Le 12 mai 2026, le président sénégalais Bassirou Diomaye Faye s'est entretenu avec Kristalina Georgieva, directrice générale du FMI, en marge des rencontres de Nairobi. Au cœur des échanges : la dette du Sénégal et la recherche de solutions adaptées. Cette rencontre intervient alors que les discussions entre Dakar et l'institution étaient au point mort depuis plusieurs semaines, sur fond de désaccord sur le chiffrage du déficit et les modalités de restructuration. Elle pourrait marquer un tournant dans un bras de fer qui menaçait la stabilité monétaire de l'UEMOA.

Une rencontre au sommet pour débloquer le dialogue

Le face-à-face entre Bassirou Diomaye Faye et Kristalina Georgieva à Nairobi n'a rien d'anodin. Alors que les négociations techniques s'enlisaient, le chef de l'État a choisi de prendre personnellement le dossier en main, « au plus haut niveau », selon les termes de la présidence sénégalaise. Ce geste traduit l'urgence d'une situation budgétaire que le FMI juge opaque : le Sénégal a révisé à la hausse son déficit pour 2025, passant de 4,9 % à 6,3 % du PIB, un écart que l'institution ne valide pas. En se déplaçant à Nairobi, Diomaye Faye envoie un signal de bonne volonté, tout en réaffirmant sa souveraineté dans la conduite des réformes.

Les enjeux budgétaires : un différend persistant

Le désaccord porte sur trois points nodaux : le chiffrage exact du déficit public, le rythme de la consolidation budgétaire et les conditions d'un éventuel rééchelonnement de la dette. Le Sénégal, dont le ratio dette/PIB avoisine 75 %, cherche à préserver ses marges de manœuvre pour financer le Plan Sénégal Émergent (PSE) version 2025-2035, tandis que le FMI exige des coupes claires dans les dépenses et une transparence accrue. La rencontre de Nairobi n'a pas produit d'accord concret, mais les deux parties ont convenu d'approfondir les discussions techniques dans les semaines à venir, selon une source proche du dossier.
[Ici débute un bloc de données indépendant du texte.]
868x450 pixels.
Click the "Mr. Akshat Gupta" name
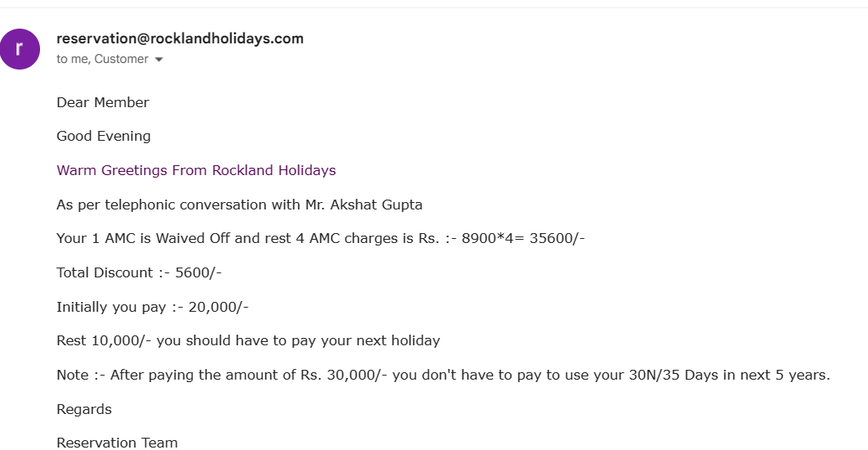click(x=369, y=205)
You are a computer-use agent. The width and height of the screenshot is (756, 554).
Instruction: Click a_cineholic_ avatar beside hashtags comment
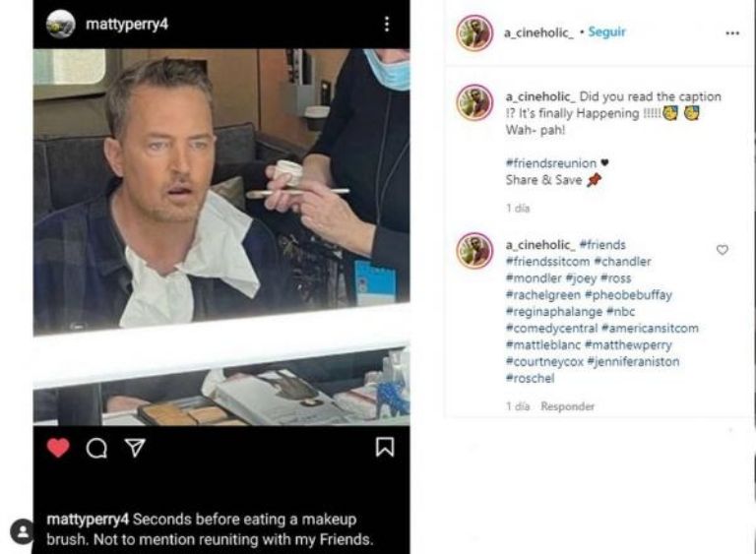tap(474, 250)
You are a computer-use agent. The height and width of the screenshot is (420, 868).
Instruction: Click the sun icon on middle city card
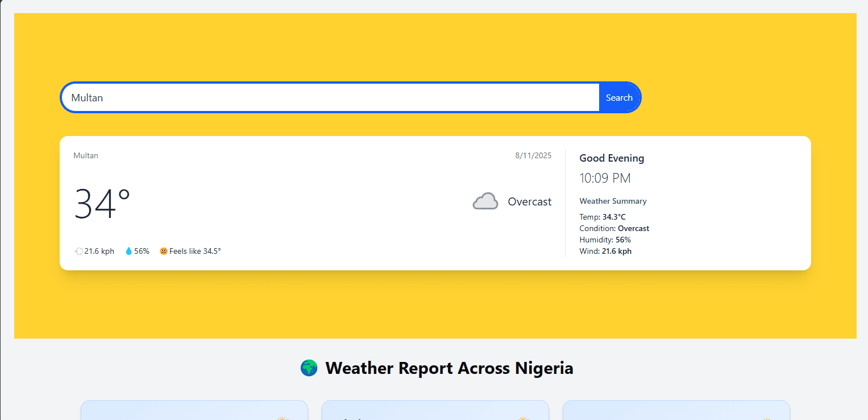pos(524,418)
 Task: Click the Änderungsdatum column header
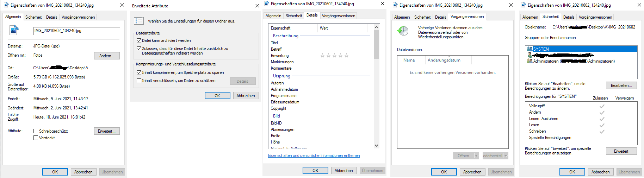(444, 60)
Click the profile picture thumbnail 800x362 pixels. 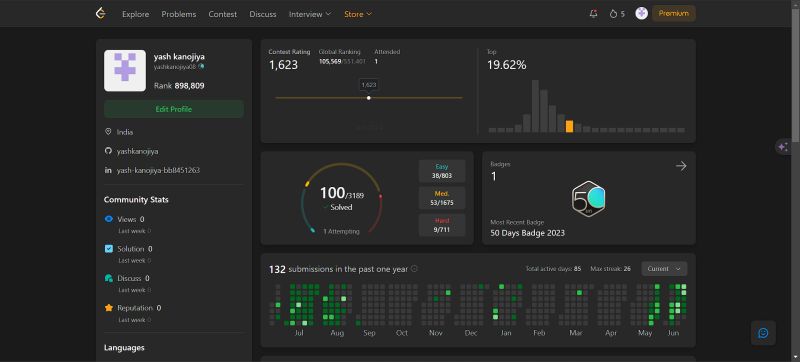tap(125, 70)
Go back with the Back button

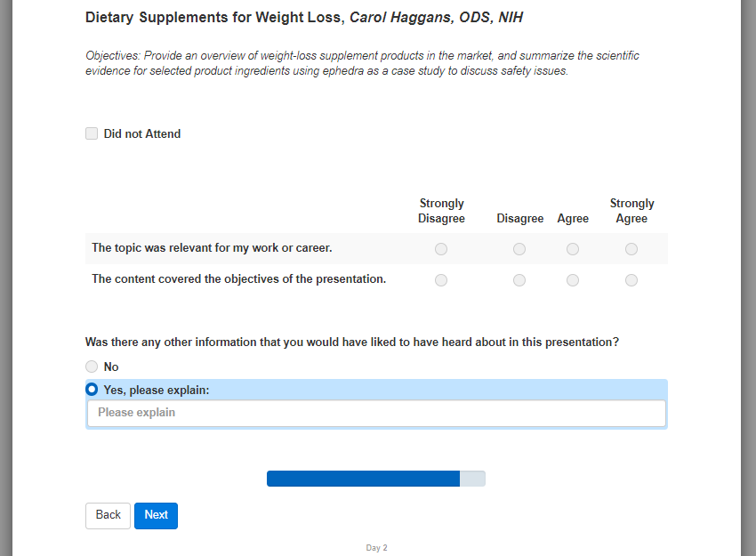pos(108,515)
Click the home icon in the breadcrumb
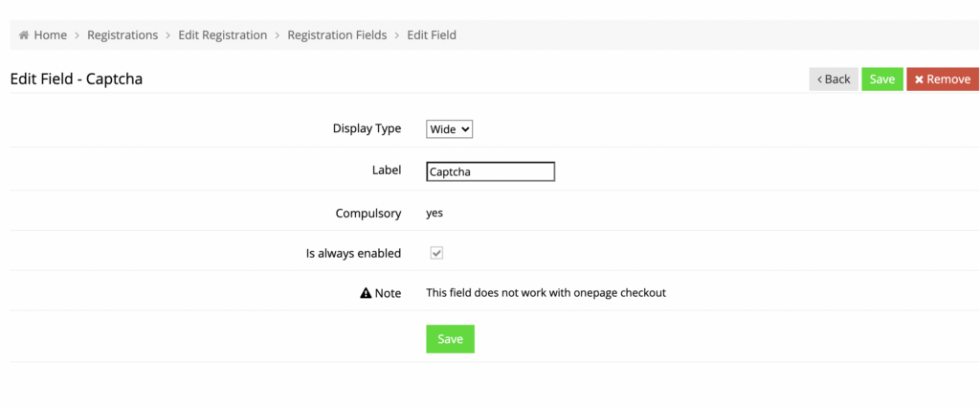Image resolution: width=980 pixels, height=409 pixels. click(x=24, y=35)
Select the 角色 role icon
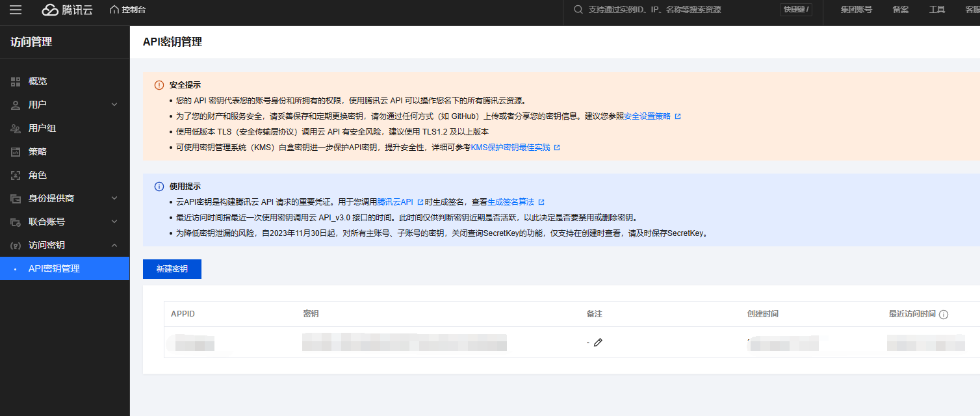This screenshot has height=416, width=980. pyautogui.click(x=16, y=174)
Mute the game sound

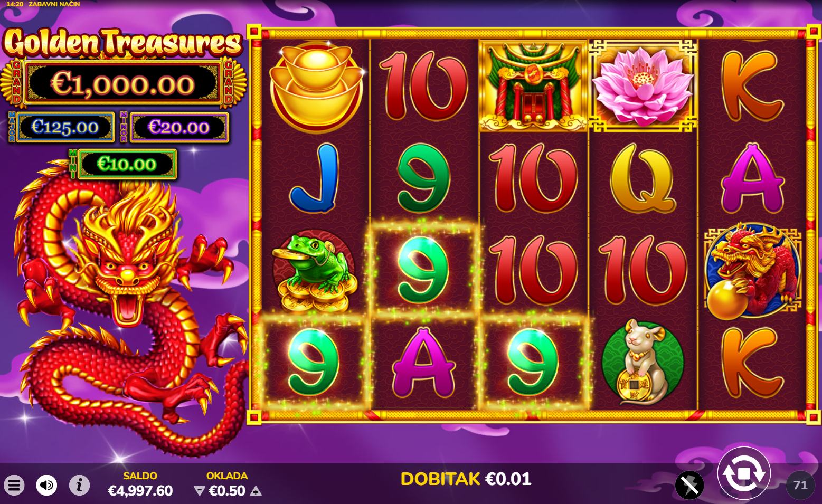(46, 485)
La dimension régionale : le voisin ivoirien en toile de fond

L'entretien de Kristalina Georgieva avec le président ivoirien Alassane Ouattara, également à Nairobi, éclaire la dimension régionale de ces négociations. La Côte d'Ivoire, poids lourd de l'UEMOA, suit de près l'évolution du dossier sénégalais : un défaut ou un rééchelonnement non maîtrisé de Dakar pourrait affecter la confiance des investisseurs dans la zone et fragiliser le franc CFA. Georgieva a réaffirmé « l'appui indéfectible du FMI » à Abidjan, tout en insistant sur la nécessité de garder une ligne de conduite commune face aux risques globaux, notamment l'impact de la guerre au Moyen-Orient sur les économies ouest-africaines. Ce double rendez-vous suggère que le FMI tente de coordonner ses approches avec les deux principaux partenaires de l'Union.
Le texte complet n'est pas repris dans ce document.